# TO DO
Print the line that has "Task: Click the Row data filter help icon" in it, then every remaining line of the data, exactly and without anything extra.

Pixel coordinate grounding data

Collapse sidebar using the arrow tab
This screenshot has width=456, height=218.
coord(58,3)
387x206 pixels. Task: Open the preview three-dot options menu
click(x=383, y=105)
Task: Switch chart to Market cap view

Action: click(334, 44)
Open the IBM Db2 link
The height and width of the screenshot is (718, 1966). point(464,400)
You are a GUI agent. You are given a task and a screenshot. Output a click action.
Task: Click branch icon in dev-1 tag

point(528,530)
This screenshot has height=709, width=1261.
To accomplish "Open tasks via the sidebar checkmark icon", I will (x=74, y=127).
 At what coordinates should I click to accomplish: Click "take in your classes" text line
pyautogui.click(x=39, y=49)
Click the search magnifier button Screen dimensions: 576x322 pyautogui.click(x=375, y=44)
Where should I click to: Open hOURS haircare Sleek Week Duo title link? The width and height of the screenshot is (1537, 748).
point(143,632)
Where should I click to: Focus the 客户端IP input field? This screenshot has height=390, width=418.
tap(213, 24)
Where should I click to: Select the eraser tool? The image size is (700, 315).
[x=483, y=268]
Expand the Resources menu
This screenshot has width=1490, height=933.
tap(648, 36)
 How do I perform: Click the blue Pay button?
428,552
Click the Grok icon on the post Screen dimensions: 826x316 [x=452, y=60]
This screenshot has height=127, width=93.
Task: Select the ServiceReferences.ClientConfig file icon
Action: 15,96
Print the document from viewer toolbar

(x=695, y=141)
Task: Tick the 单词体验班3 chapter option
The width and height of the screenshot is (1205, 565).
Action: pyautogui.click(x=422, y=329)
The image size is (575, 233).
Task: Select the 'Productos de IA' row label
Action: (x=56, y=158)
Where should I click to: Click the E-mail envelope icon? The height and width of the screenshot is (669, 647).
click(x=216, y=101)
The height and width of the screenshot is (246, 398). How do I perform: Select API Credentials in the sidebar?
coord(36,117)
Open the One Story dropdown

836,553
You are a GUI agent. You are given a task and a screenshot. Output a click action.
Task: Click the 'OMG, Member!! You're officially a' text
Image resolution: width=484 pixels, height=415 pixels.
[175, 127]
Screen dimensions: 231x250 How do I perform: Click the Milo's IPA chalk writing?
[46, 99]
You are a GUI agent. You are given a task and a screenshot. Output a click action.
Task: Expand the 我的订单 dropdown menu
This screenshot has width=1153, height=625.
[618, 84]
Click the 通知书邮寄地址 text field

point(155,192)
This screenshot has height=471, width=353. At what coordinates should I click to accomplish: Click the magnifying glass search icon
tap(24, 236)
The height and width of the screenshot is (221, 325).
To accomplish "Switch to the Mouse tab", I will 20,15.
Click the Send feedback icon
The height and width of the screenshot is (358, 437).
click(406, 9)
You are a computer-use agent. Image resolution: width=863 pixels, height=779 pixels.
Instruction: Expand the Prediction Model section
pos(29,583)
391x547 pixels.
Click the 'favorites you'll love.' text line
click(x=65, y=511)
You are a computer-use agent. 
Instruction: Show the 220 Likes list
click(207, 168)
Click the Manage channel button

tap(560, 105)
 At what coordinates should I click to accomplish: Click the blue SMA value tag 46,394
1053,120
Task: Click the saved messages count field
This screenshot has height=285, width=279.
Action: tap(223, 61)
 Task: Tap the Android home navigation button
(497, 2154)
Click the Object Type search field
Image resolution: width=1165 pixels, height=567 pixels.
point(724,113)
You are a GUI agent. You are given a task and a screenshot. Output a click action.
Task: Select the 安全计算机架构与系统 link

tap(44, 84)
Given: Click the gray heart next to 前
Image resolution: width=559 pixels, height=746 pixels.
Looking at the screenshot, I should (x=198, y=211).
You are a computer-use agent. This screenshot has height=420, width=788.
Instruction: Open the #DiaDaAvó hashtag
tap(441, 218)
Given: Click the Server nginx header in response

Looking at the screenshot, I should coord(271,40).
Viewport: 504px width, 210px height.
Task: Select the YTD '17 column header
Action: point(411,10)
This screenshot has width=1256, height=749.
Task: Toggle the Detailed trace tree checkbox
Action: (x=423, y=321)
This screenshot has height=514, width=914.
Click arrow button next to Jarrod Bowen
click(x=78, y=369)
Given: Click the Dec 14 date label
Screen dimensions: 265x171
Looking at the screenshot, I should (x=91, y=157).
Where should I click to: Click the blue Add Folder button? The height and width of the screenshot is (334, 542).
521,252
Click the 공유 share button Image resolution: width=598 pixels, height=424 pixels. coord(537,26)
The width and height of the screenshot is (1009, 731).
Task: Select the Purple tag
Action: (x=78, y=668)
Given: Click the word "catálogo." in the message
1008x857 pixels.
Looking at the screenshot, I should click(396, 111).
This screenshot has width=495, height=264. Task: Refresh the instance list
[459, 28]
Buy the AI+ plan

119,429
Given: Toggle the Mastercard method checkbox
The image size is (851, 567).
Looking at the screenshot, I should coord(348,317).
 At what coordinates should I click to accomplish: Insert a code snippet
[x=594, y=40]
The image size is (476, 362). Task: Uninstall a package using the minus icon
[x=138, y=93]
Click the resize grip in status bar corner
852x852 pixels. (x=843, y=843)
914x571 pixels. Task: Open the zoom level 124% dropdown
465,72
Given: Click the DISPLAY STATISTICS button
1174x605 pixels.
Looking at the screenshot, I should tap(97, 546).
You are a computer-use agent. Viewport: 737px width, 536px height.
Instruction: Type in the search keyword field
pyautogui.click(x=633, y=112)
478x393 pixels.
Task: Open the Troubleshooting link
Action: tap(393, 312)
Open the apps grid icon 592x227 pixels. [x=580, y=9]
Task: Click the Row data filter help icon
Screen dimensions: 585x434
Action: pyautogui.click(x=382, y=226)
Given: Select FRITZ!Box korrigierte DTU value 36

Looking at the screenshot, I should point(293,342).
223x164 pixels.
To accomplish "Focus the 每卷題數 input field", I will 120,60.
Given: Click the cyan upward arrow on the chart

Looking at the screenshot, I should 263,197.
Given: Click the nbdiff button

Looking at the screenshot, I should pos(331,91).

# SOLUTION TO THE PROBLEM
Task: Click the Row data filter help icon
Screen dimensions: 585x434
Action: pyautogui.click(x=382, y=226)
Given: Select FRITZ!Box korrigierte DTU value 36

Looking at the screenshot, I should point(293,342).
223x164 pixels.
To accomplish "Focus the 每卷題數 input field", I will 120,60.
Given: Click the cyan upward arrow on the chart

Looking at the screenshot, I should 263,197.
Given: Click the nbdiff button

Looking at the screenshot, I should pos(331,91).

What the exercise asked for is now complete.